Documento fuente -
Domingo, 14 de septiembre de 2008 | Hoy
EDUARDO BERGARA LEUMANN (1932-2008)
Por María Moreno
Bergara Leumann secularizó los ángeles antes que la new age los convirtiera en prosaicos gestores de marketing. Inventó un museo de la vida cotidiana y de arte prêt à porter (aunque fijo en las paredes de su Botica o apoyado en ellas) sin saber nada del supuesto giro subjetivo dado por la historia y las ciencias sociales. Vivió en arte con cierto acento puesto en la escenografía como Batato Barea –que debió haberlo visto en la tele, allá en su infancia–, vivió en arte con cierto acento en la poesía. El destino del precursor es volverse anónimo, un precursor ni siquiera puede hacer un juicio de plagio puesto que lo que le han birlado suele encontrarse ya sin firma en el aire de su tiempo. Hombres como Bergara, que son testigos de los que pasaron y que fijan mitologías, atesoran objet trouvés o caballos regalados de dientes perfectos, recopilan anécdotas emblemáticas y trazan retratos orales al paso, son esenciales a las ciudades como la millonaria y salonera Miss Natalie Barney lo era para París y el erudito y gondolero Baron Corvo para Venecia, a principios del siglo XX. Como Bergara Leumann, un Fernando Noy o una Felisa Pinto son de los escasos archivos de Buenos Aires en cuerpo presente.

Datos de origen -
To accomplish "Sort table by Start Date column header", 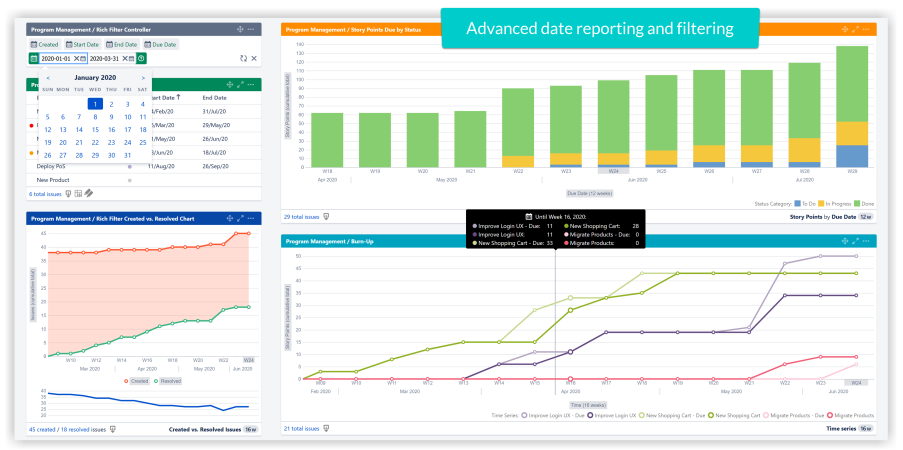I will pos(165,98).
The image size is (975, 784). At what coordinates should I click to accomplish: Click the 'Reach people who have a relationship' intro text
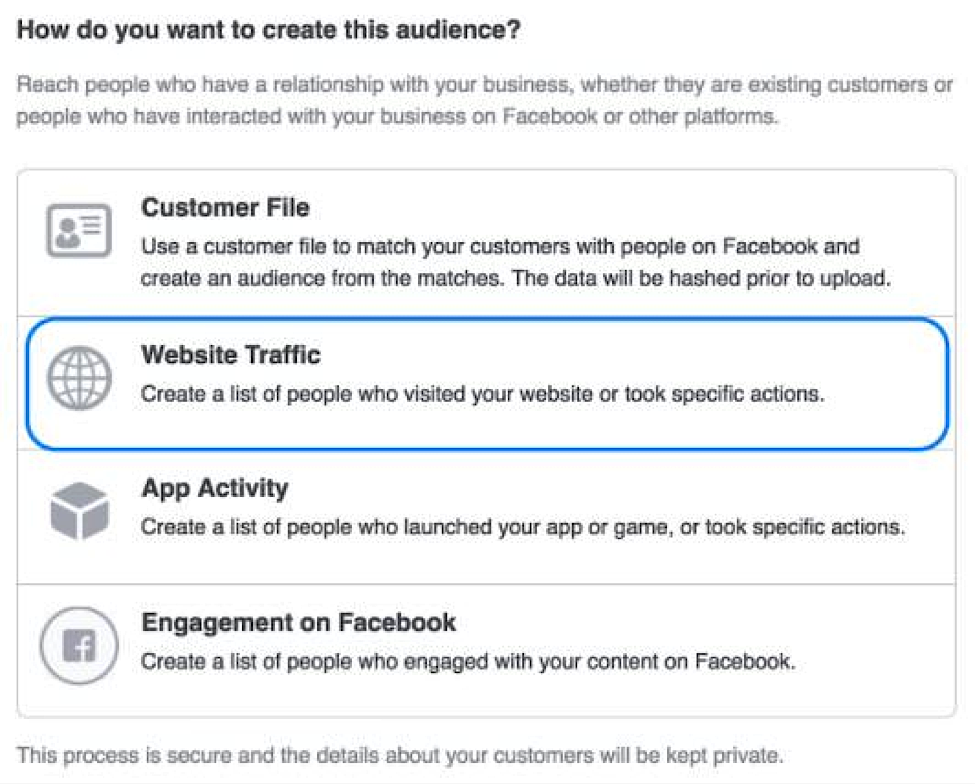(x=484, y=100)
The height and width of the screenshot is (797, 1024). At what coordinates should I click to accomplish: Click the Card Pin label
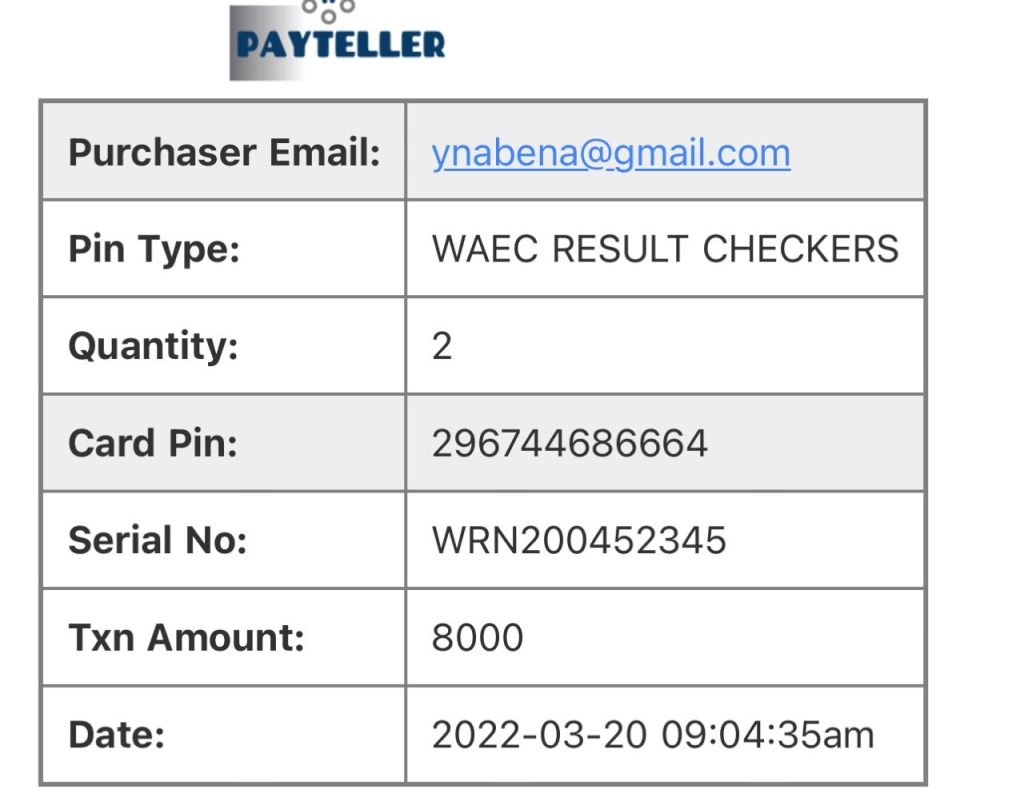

* * *

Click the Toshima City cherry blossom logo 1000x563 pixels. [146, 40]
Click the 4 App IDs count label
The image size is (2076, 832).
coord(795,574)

Consigna -
Conteste, a partir del texto sobre Bergara Leumann, las preguntas siguientes:
(a) ¿Quién firma el texto?
(b) ¿Con qué ciudad se asocia al «erudito y gondolero Baron Corvo»?
(c) ¿Qué dos personas se nombran, junto con Bergara Leumann, entre «los escasos archivos de Buenos Aires en cuerpo presente»?

Respuesta redactada -
(a) María Moreno.
(b) Venecia.
(c) Fernando Noy y Felisa Pinto.